Interpretable Predictability-Based AI Text Detection: A Replication Study

This paper presents a replication and extension of the AuTexTification 2023 authorship attribution system, demonstrating that integrating newer multilingual models with document-level stylometric features and SHAP analysis improves detection performance across languages while highlighting the critical need for clear documentation to ensure reliable replication.

Adam Skurla, Dominik Macko, Jakub Simko

Published 2026-03-17
📖 5 min read🧠 Deep dive

Imagine you are a detective trying to solve a mystery: Who wrote this story? Was it a human with a unique voice, or was it a sophisticated robot (AI) mimicking a human?

This paper is like a "detective's field report" where the authors tried to rebuild and improve a specific tool used to solve this mystery. They looked at a system from a 2023 competition, tried to copy it exactly, found some things were missing or broken, and then built a better, more transparent version.

Here is the breakdown of their journey, using simple analogies:

1. The Mission: Copying the Blueprint (Replication)

The authors started by trying to rebuild a machine built by other researchers in 2023. Think of it like trying to bake a cake using a recipe and a photo of the finished product, but without the original chef's kitchen.

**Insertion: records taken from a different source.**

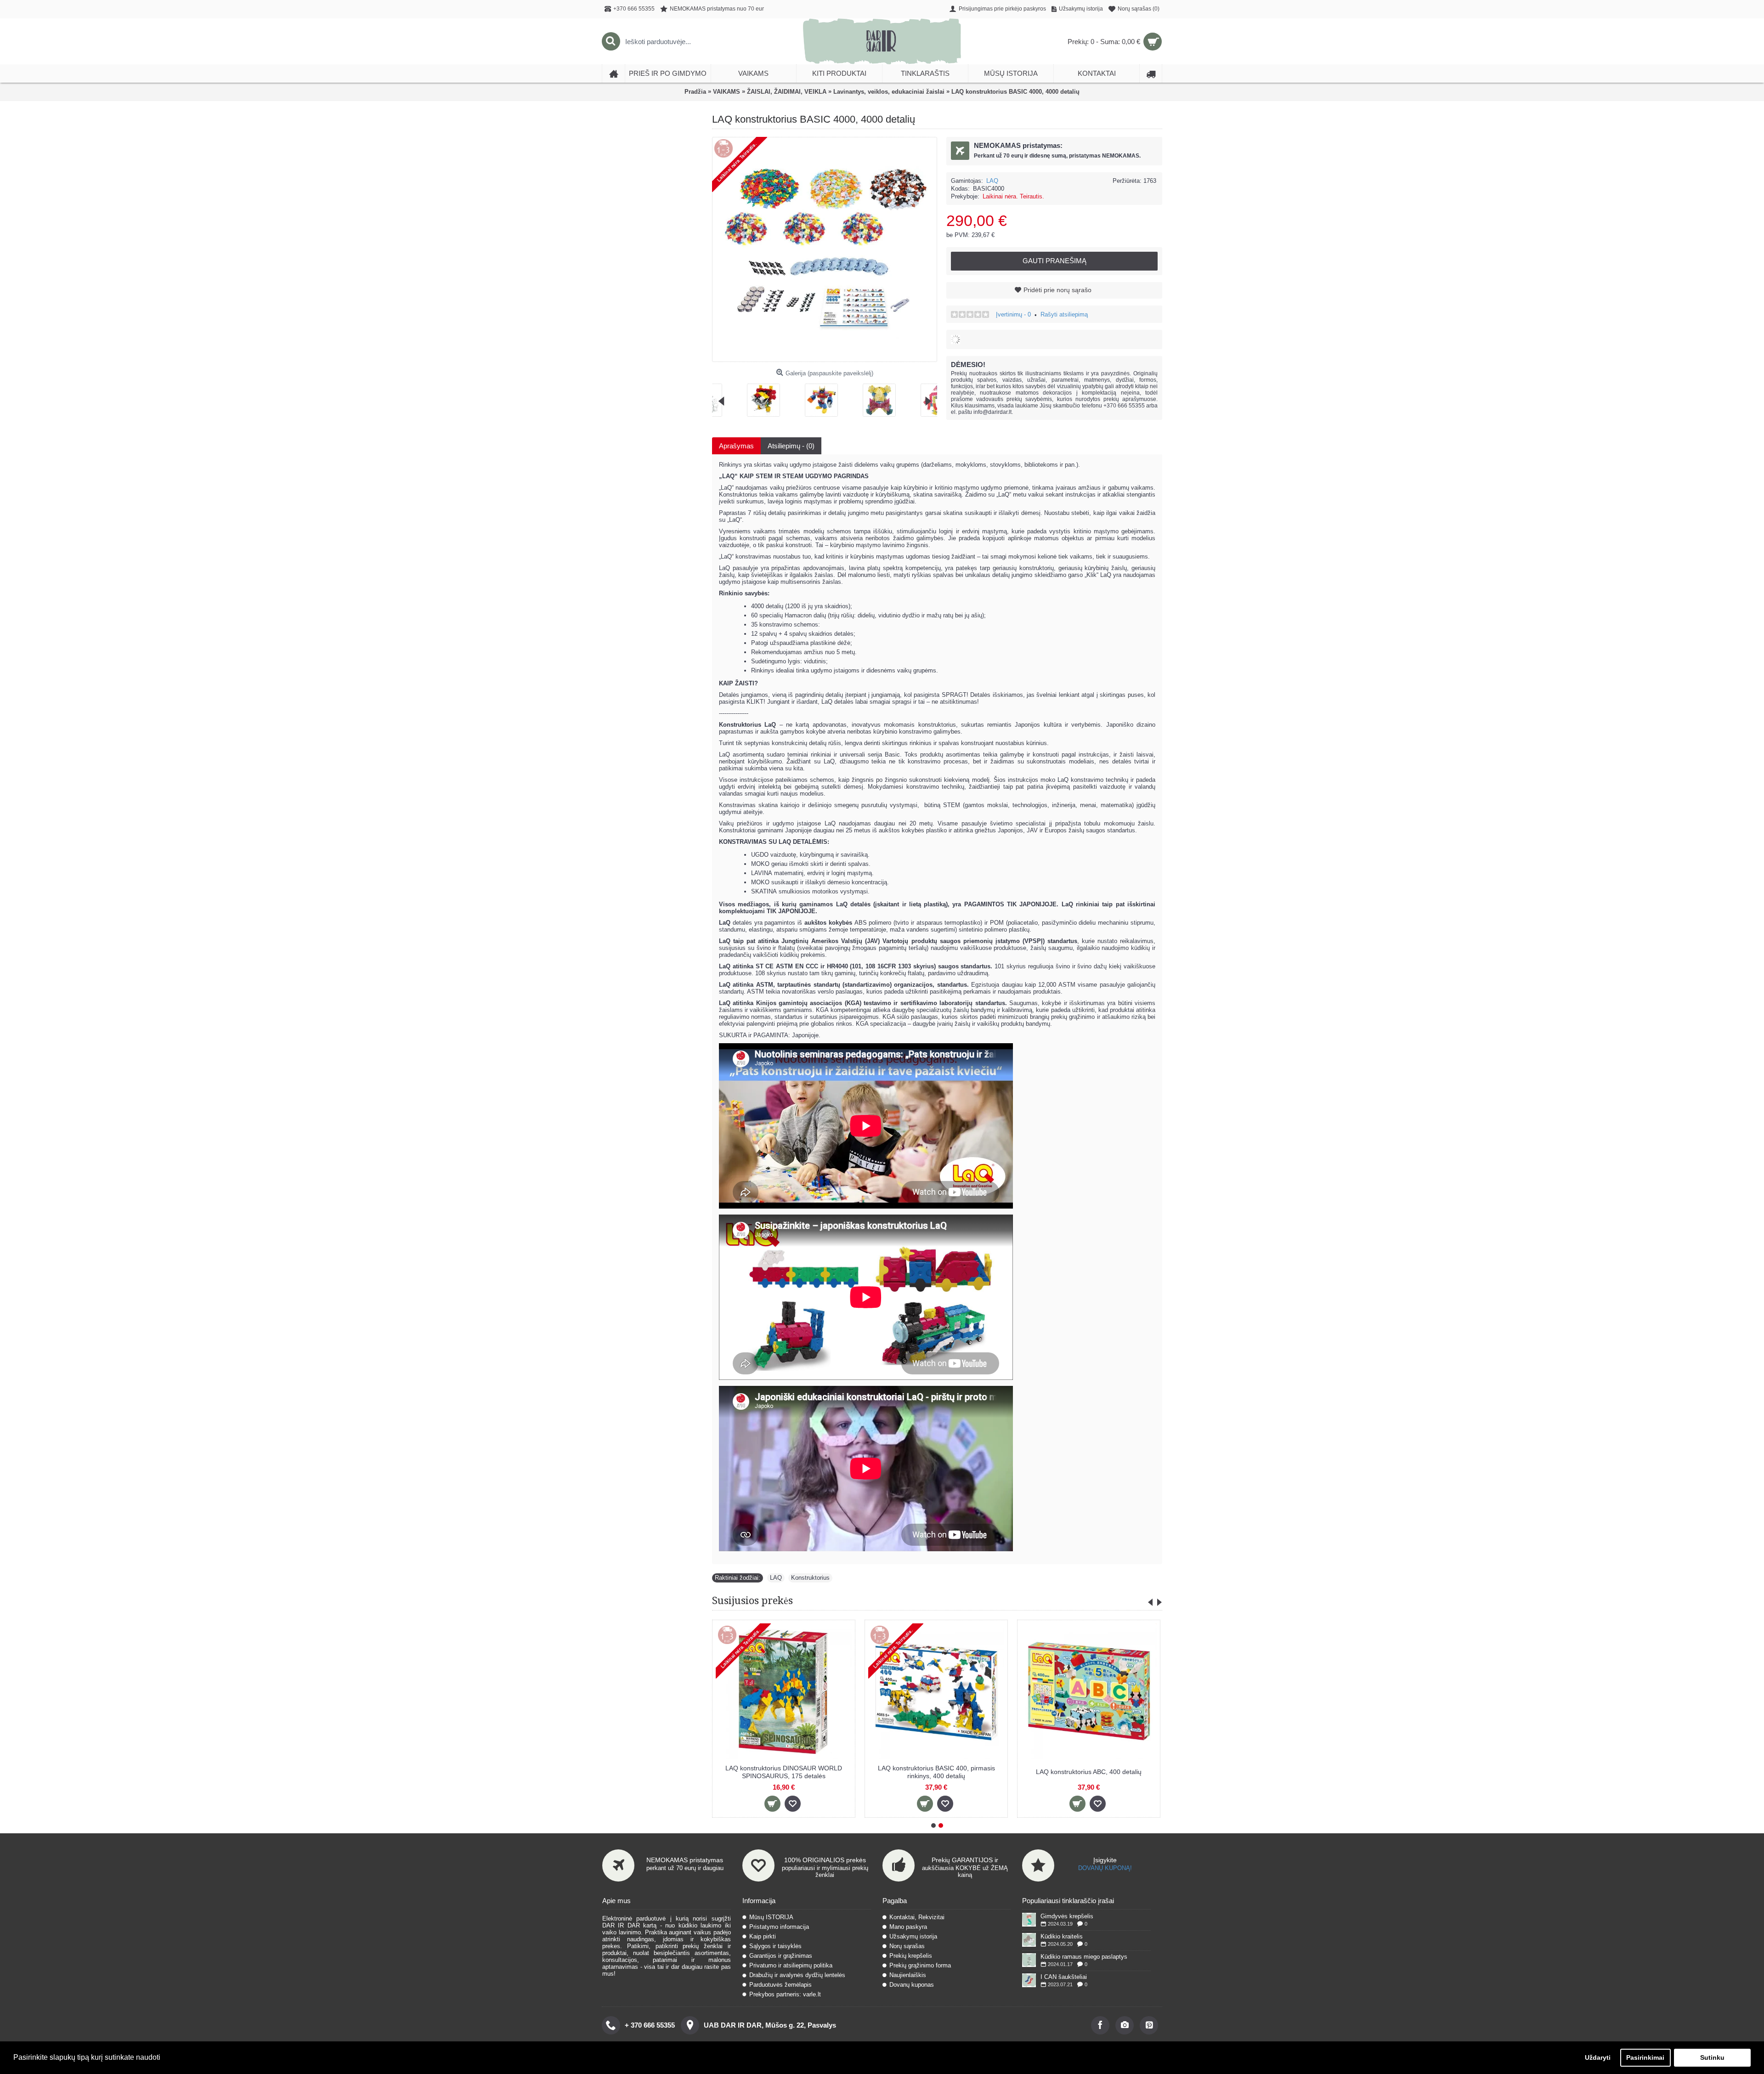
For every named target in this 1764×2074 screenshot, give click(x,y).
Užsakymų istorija (913, 1936)
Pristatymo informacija (779, 1926)
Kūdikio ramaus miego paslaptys (1083, 1956)
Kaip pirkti (762, 1936)
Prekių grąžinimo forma (920, 1965)
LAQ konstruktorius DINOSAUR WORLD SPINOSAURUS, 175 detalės (1057, 1772)
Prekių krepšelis (910, 1955)
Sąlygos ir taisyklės (775, 1946)
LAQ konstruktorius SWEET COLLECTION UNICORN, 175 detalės (904, 1772)
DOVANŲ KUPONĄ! (1105, 1868)
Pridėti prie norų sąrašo (1057, 290)
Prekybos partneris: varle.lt (785, 1994)
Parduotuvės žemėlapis (780, 1984)
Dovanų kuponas (911, 1984)
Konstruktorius (810, 1577)
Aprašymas (736, 446)
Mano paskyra (908, 1926)
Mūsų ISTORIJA (771, 1917)
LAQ (992, 180)
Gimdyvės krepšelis (1066, 1916)
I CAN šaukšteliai (1063, 1976)
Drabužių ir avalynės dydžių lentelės (797, 1975)
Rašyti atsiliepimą (1064, 314)
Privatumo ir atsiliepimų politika (790, 1965)
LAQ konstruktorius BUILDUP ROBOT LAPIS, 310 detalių (752, 1772)
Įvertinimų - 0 (1013, 314)
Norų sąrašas (907, 1946)
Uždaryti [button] (1598, 2057)
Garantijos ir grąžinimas (780, 1955)
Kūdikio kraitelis (1061, 1936)
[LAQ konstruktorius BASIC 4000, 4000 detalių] (731, 397)
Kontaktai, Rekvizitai (916, 1917)
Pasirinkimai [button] (1645, 2057)
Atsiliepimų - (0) (791, 446)
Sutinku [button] (1712, 2057)
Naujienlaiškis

  • The Problem: When they tried to bake the cake, it didn't taste exactly the same. Why?
    • Missing Ingredients: Some of the original "flour" (specific AI models for Spanish) had disappeared from the internet. They had to use a substitute.
    • Different Ovens: The original recipe said to bake for "until done," but the code they found baked for a fixed time.
    • Measurement Errors: The way they counted the "sugar" (linguistic features) was slightly different because the measuring cups (software tools) had changed over time.
  • The Lesson: You can't truly copy a scientific experiment unless the original team shares every single detail, down to the exact version of the software they used.

2. The Upgrade: New Engines and Better Magnifying Glasses

Once they had a working machine, they decided to upgrade it. They wanted to see if newer technology could do a better job.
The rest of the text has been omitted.